The New York Yankees‘ performance in the MLB this season has caught many by surprise, particularly with several trades falling through and free-agent acquisitions not delivering as expected. Their financial allocation has been questionable, with more funds directed towards injured list players rather than those significantly impacting the win column.

Notably, Carlos Rodon, despite his whopping $162 million deal, delivered a disheartening 5.90 ERA this season, marking his poorest performance since his MLB debut in 2015.

Added to this list of underperformers are Frankie Montas and Josh Donaldson. Both made minimal field appearances this year. Donaldson even had to be waived to create roster space for emerging prospects. The Yankees’ management is far from pleased, a sentiment echoed by general manager Brian Cashman in a recent press conference. He openly declared the season as a “disaster” and expressed the organization’s disappointment and frustration.

“It’s been a disaster this season. Yes, definitely a shock. We’re embarrassed by it,” Cashman said last month. “We’re really obviously disappointed, frustrated, angered. And that’s representative from every aspect of this franchise from top to bottom.”

A Need for Change

In light of the Yankees’ unexpected downturn, owner Hal Steinbrenner is rumored to be considering external expertise to steer the ship right. The current decision-making patterns and strategies demand a thorough revision. The root cause—be it an over-reliance on analytics or collective poor choices—needs pinpointing.
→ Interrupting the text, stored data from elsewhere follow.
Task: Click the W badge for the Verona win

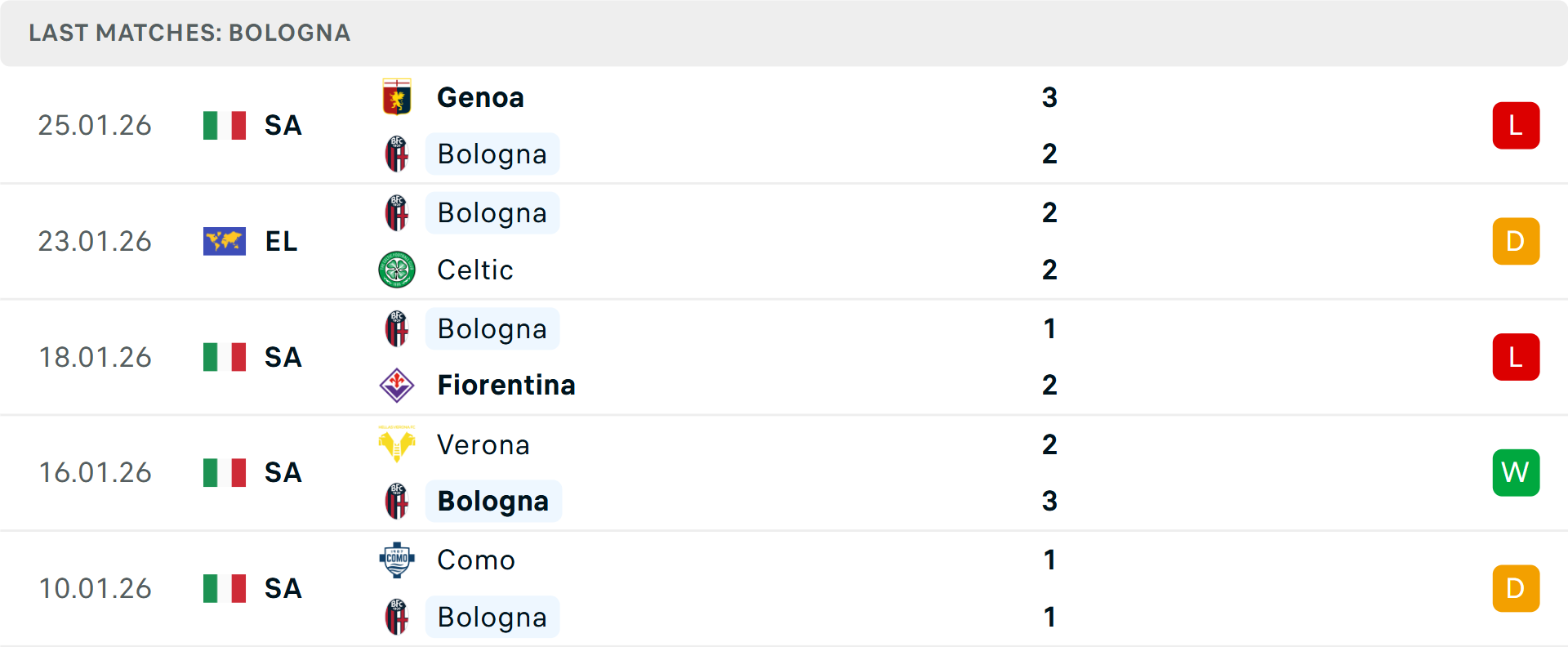Action: pos(1516,472)
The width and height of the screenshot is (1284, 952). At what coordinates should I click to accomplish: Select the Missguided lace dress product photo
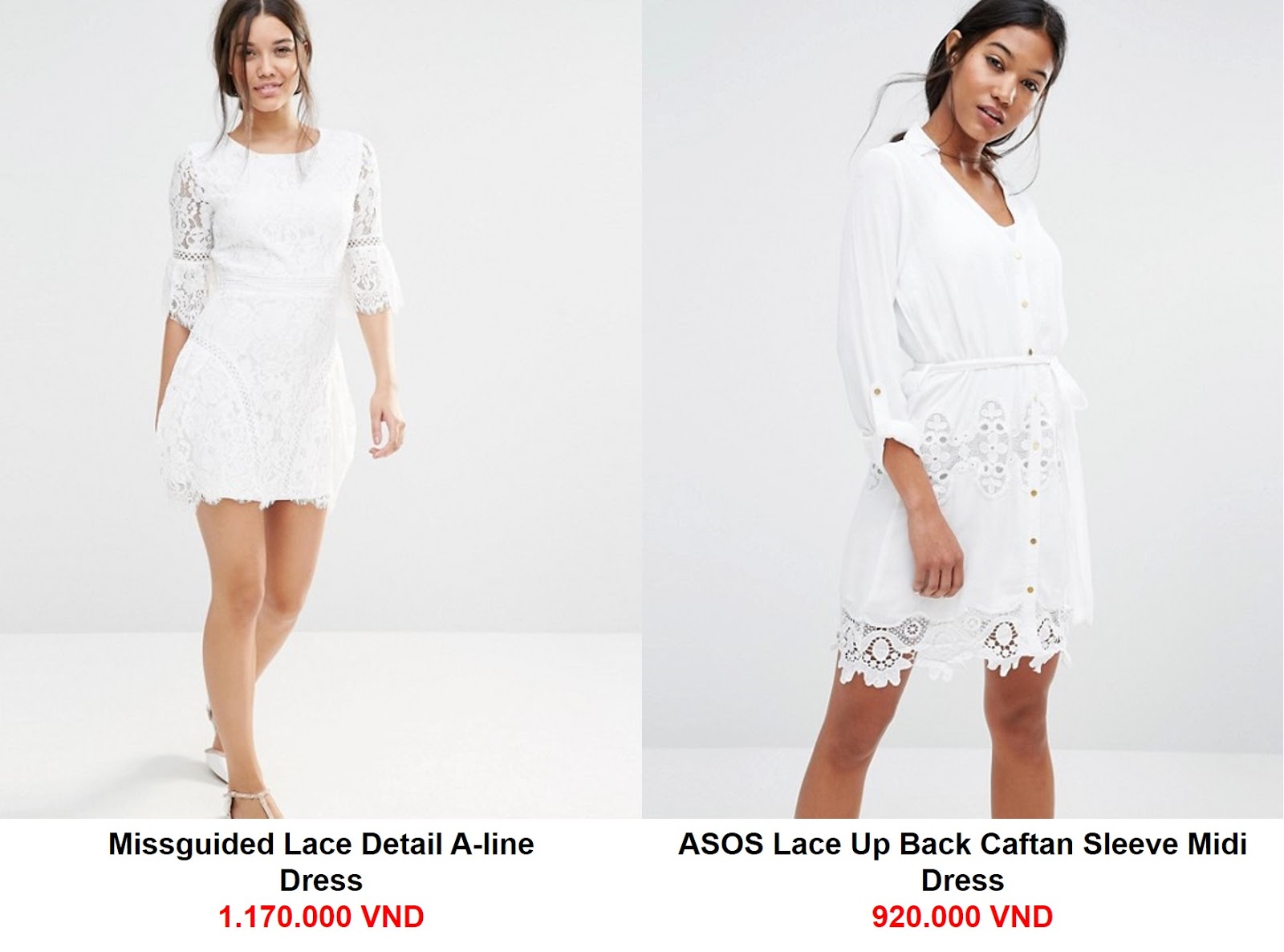tap(321, 409)
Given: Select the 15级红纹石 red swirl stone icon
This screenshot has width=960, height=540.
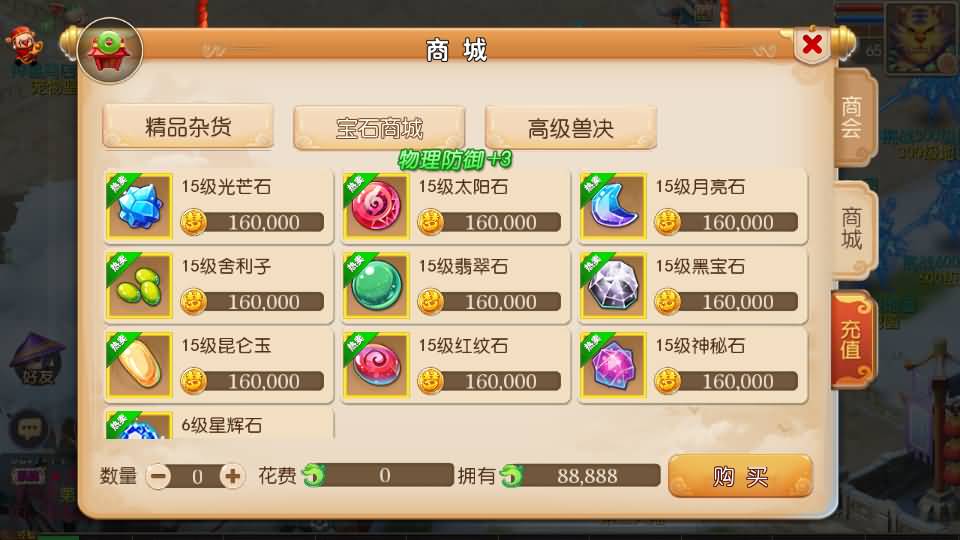Looking at the screenshot, I should (376, 366).
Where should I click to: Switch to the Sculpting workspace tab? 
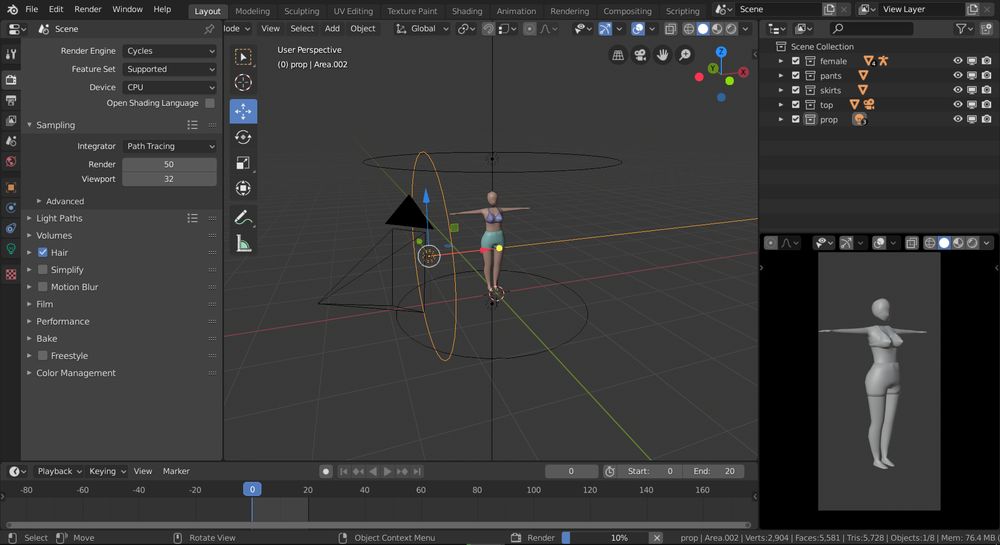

The silver lining in this cloudy season? The Yankees’ decision to field younger prospects, albeit with a fair share of setbacks. One such is Jasson Dominguez’s unfortunate right UCL tear, which mandated a Tommy John surgery. Despite the hurdles, manager Aaron Boone remains hopeful, emphasizing the importance of nurturing budding talent. He believes that offering regular gameplay to these prospects can prove beneficial in the short term, possibly even providing the much-needed spark to the team.

“We’re making a commitment to these guys that they’re going to be playing regularly,” Yankees manager Aaron Boone said at the time (per MLB.com). “We’re hoping that in the short-term that’s something that serves us well in the ability to win games, bringing up talented players that can provide a spark and some athleticism.”

Investing in the Yankees’ Future

The commitment to Aaron Judge, solidified by a $360 million deal, was clear: The Yankees promised to assemble a championship-worthy roster. With a talented pitcher like Gerrit Cole in their lineup, who’s on track for the Cy Young Award, and sizable investments in marquee baseball personalities, the team’s current state remains perplexing. If their high payroll doesn’t lead to a turnaround soon, the road ahead may get trickier.

Yet, hope springs with the upcoming winter season. Strategic player acquisitions at reasonable prices can be a game-changer. Relying on aging veterans with hefty price tags isn’t a feasible approach anymore, making it essential to avoid repeating the Donaldson scenario.

Early whispers link the Yankees to potential free agents, one name standing out being Yoshinobu Yamamoto, a top pitcher from the international circuit. The off-season presents ample opportunities for recruitment, but the Yankees must prioritize durability—a factor they seemed to overlook in recent years.